PASSAGE:
|---|
The model configuration, as a dict. Example:

{
  "name": "test_model",
  "layers": [
    {
      "class_name": "Flatten",
      "config": {
        "name": "flatten",
        "trainable": true,
        "batch_input_shape": [
          null,
          10
        ],
        "dtype": "float32",
        "data_format": "channels_last"
      }
    },
    {
      "class_name": "Dense",
      "config": {
        "name": "dense",
        "trainable": true,
        "dtype": "float32",
        "units": 100,
        "activation": "relu",
        "use_bias": true,
        "kernel_initializer": {
          "class_name": "GlorotUniform",
          "config": {
            "seed": null
          }
        },
        "bias_initializer": {
          "class_name": "Zeros",
          "config": {}
        },
        "kernel_regularizer": null,
        "bias_regularizer": null,
        "activity_regularizer": null,
        "kernel_constraint": null,
        "bias_constraint": null
      }
    },
    {
      "class_name": "Dense",
      "config": {
        "name": "dense_1",
        "trainable": true,
        "dtype": "float32",
        "units": 50,
        "activation": "relu",
        "use_bias": true,
        "kernel_initializer": {
          "class_name": "GlorotUniform",
          "config": {
            "seed": null
          }
        },
        "bias_initializer": {
          "class_name": "Zeros",
          "config": {}
        },
        "kernel_regularizer": null,
        "bias_regularizer": null,
        "activity_regularizer": null,
        "kernel_constraint": null,
        "bias_constraint": null
      }
    },
    {
      "class_name": "Dense",
      "config": {
        "name": "dense_2",
        "trainable": true,
        "dtype": "float32",
        "units": 2,
        "activation": "softmax",
        "use_bias": true,
        "kernel_initializer": {
          "class_name": "GlorotUniform",
          "config": {
            "seed": null
          }
        },
        "bias_initializer": {
          "class_name": "Zeros",
          "config": {}
        },
        "kernel_regularizer": null,
        "bias_regularizer": null,
        "activity_regularizer": null,
        "kernel_constraint": null,
        "bias_constraint": null
      }
    }
  ]
}
create_regression(name: str, units: int = 1, input_names: Optional[List[str]] = None, output_names: Optional[List[str]] = None, activation: str = 'linear', use_bias: bool = True, kernel_initializer: str = 'glorot_uniform', bias_initializer: str = 'zeros', kernel_regularizer: Optional[str] = None, bias_regularizer: Optional[str] = None, optimizer: Optional[str] = 'rmsprop', loss: Union[str, List[str], Dict[str, str], None] = 'mse', metrics: Union[str, List[Union[str, List[str]]], Dict[str, Union[str, List[str]]], None] = None, loss_weights: Union[List[float], Dict[str, float], None] = None, sample_weight_mode: Union[str, List[str], Dict[str, str], None] = None, weighted_metrics: Optional[List[str]] = None, target_tensors=None, **kwargs) → Dict[str, Any][source]

Create a linear/logistic regression model.
|---|
EXCERPTED RECORDS:
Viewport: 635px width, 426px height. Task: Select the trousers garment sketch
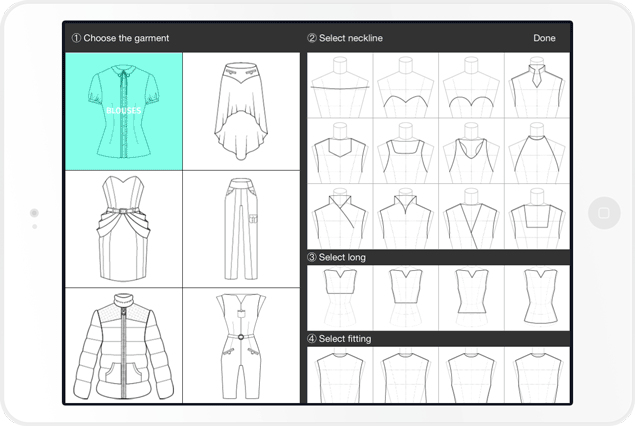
|---|
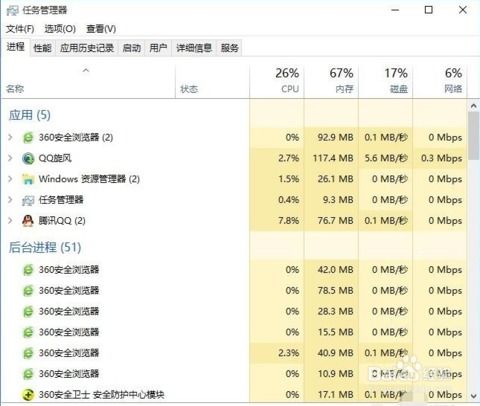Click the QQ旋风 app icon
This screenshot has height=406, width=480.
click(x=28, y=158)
|---|
PROBLEM: For each statement, say yes or no on whether it agrees with the model configuration documentation, and quote the words of the documentation that decide it. 1. The layer named dense_2 uses a softmax activation. 2. In create_regression, the loss parameter defaults to 'mae'. 3. The layer named dense has 50 units.

OUTPUT FOR THIS EXERCISE:
1. Yes: "activation": "softmax"
2. No: = 'mse'
3. No: "units": 100